Aquel día, ChatGPT le había sugerido que ella debía volver a su estatus de estudiante internacional: debía llenar un documento para “defender” su estancia en Estados Unidos. Buscó en las páginas oficiales del gobierno y consultó con varios abogados conocidos para confirmar los datos que le suministró la inteligencia artificial. Su TPS vence en septiembre, aún tiene unos meses de protección antes de quedarse sin documentación en Estados Unidos, a diferencia de unos cuantos miles que quedaron sin el recurso en febrero.
Imprimió formularios y actas, su vida resumida en documentos, y fue hasta la universidad. Le explicaron que esa institución puede sustentar, con documentos y registros, que Oriette sigue siendo alumna de esa casa de estudios. Es lo que le permitiría recuperar la visa de estudiante. El viaje en autobús fue silencioso. Solo se escuchaban notificaciones de llamadas y mensajes sin contestar entre los pasajeros.
Apenas llegó a la facultad, explicó su situación. Encontró empatía: le prometieron que iban a buscar una solución.
—No estás sola —le dijo una de las secretarias cuando recibió los papeles—. Encontraremos la solución.

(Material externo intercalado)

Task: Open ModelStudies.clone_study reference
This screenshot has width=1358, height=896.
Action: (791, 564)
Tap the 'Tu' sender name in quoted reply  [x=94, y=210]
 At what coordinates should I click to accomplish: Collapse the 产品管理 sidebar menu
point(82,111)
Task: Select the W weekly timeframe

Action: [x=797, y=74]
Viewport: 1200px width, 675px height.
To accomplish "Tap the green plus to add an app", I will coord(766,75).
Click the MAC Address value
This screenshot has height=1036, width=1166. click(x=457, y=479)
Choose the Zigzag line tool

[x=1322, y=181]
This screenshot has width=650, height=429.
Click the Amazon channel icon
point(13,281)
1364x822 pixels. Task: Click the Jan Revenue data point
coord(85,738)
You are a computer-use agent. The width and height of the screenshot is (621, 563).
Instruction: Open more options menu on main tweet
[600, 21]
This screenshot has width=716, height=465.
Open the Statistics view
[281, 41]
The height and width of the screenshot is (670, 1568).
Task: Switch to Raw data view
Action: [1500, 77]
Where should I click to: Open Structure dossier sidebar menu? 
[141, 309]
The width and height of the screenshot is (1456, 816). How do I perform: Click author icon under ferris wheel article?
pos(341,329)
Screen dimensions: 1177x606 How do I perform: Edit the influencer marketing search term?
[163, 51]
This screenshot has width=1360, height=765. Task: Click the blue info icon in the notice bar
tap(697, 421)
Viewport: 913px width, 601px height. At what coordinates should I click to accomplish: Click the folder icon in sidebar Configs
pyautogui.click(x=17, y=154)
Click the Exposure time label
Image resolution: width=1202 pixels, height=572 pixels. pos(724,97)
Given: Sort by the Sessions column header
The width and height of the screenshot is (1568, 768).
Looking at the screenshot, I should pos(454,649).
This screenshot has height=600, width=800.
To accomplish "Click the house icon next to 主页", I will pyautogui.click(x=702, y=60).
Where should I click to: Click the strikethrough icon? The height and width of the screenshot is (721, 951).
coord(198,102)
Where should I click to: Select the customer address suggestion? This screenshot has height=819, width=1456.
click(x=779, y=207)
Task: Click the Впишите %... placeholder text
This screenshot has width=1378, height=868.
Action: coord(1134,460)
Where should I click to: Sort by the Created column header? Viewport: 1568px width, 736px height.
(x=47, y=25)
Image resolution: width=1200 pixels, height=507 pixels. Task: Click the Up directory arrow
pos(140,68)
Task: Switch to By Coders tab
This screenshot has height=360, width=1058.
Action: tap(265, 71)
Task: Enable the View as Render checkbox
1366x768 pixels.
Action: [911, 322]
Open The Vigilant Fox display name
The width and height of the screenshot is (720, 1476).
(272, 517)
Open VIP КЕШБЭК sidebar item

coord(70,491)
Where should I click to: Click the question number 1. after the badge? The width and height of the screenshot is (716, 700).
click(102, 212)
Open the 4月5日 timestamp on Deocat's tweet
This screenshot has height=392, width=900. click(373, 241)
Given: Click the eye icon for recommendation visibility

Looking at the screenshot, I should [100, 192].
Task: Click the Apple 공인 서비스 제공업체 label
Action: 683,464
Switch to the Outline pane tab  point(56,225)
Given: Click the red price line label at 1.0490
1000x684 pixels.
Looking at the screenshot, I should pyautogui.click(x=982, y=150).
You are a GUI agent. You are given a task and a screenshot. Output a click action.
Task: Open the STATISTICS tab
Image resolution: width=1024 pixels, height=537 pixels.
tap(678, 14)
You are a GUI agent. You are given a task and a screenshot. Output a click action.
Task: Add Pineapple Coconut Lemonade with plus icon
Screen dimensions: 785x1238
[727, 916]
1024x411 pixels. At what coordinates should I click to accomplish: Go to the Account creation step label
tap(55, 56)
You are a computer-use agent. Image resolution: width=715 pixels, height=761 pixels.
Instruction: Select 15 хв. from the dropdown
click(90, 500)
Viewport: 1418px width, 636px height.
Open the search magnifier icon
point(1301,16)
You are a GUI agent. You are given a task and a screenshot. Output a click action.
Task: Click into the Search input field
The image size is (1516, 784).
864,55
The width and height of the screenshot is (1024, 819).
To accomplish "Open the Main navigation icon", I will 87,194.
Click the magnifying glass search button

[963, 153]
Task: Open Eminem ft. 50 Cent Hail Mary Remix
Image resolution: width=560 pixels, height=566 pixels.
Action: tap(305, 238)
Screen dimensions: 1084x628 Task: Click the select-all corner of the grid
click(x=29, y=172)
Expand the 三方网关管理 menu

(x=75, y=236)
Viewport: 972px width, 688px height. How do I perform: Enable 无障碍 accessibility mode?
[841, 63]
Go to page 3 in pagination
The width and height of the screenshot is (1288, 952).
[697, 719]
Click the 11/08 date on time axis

Sus amigos en Iowa le sugirieron que hiciera una campaña para recaudar donaciones y fondos para pagar los honorarios de abogados que le brindaran una buena asesoría. Porque además ella, a lo largo de los años, ha acumulado una serie de deudas. Así que abrió un crowdfunding en Gofundme.
Allí contó parte de esta historia. Sus motivaciones, su deseo de graduarse. Es un relato sin final, unas líneas cargadas de la incertidumbre que viven quienes no tienen idea de cuál será su futuro. En ese texto, se advierte, vívido, el conflicto que seguirá tratando de resolver: “Trabajar por la enseñanza, la educación y la literatura es todo para mí. He dedicado una década a construir mi futuro y estoy comprometida a terminar mi doctorado y contribuir en mi campo de estudio. Perder mi estatus legal significaría tener que abandonar Estados Unidos sin la garantía de poder regresar, poniendo en riesgo todo por lo que he trabajado todos estos años”.
Mientras, se aferra a esas palabras de aliento que recibió: “No estás sola. Encontraremos la solución”.